#### [BRIEF]
Pull out the data below from the line containing "Click the cooktop burners in the kitchen" down to the line containing "point(738,441)", both included, and copy those lines word for word.

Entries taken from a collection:
※ ※ ※
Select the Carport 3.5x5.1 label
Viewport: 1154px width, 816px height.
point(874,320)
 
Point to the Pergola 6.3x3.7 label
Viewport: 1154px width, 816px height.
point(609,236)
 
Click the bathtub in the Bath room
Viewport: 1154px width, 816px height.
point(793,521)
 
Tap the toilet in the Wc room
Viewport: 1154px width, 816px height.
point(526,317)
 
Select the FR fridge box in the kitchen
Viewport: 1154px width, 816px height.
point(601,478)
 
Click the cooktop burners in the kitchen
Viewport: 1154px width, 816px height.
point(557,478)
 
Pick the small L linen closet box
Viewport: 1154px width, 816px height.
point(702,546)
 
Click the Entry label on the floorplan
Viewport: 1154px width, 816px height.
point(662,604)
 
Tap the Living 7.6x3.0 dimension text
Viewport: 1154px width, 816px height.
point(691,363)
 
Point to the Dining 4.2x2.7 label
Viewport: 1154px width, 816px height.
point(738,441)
※ ※ ※
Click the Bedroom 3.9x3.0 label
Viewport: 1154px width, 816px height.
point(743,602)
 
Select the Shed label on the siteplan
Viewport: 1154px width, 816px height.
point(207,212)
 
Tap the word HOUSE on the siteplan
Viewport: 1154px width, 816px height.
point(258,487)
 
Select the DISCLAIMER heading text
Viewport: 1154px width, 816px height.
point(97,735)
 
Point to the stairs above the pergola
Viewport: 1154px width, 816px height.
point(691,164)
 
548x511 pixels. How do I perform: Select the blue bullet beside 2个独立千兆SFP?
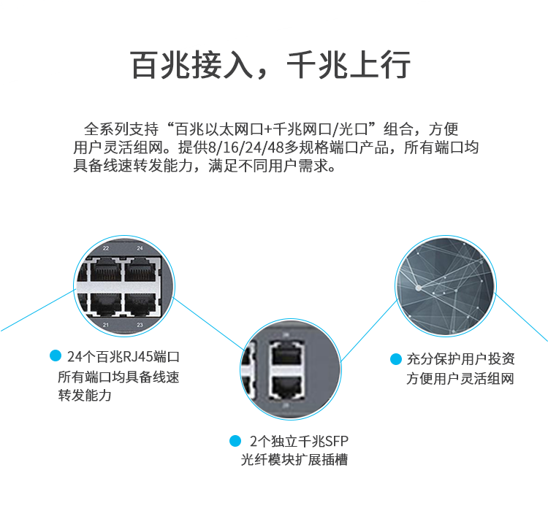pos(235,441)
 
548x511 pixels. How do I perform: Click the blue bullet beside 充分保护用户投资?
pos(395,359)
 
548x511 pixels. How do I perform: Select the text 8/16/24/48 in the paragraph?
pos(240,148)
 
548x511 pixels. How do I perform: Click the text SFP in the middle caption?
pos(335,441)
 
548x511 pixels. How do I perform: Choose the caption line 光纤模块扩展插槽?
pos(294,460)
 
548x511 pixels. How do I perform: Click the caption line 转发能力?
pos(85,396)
※ ※ ※
#### [WORKED ANSWER]
Click the cooktop burners in the kitchen
Viewport: 1154px width, 816px height.
point(557,478)
 
Pick the small L linen closet box
Viewport: 1154px width, 816px height.
point(702,546)
 
Click the Entry label on the floorplan
Viewport: 1154px width, 816px height.
point(662,604)
 
Tap the Living 7.6x3.0 dimension text
Viewport: 1154px width, 816px height.
point(691,363)
 
Point to the Dining 4.2x2.7 label
Viewport: 1154px width, 816px height.
point(738,441)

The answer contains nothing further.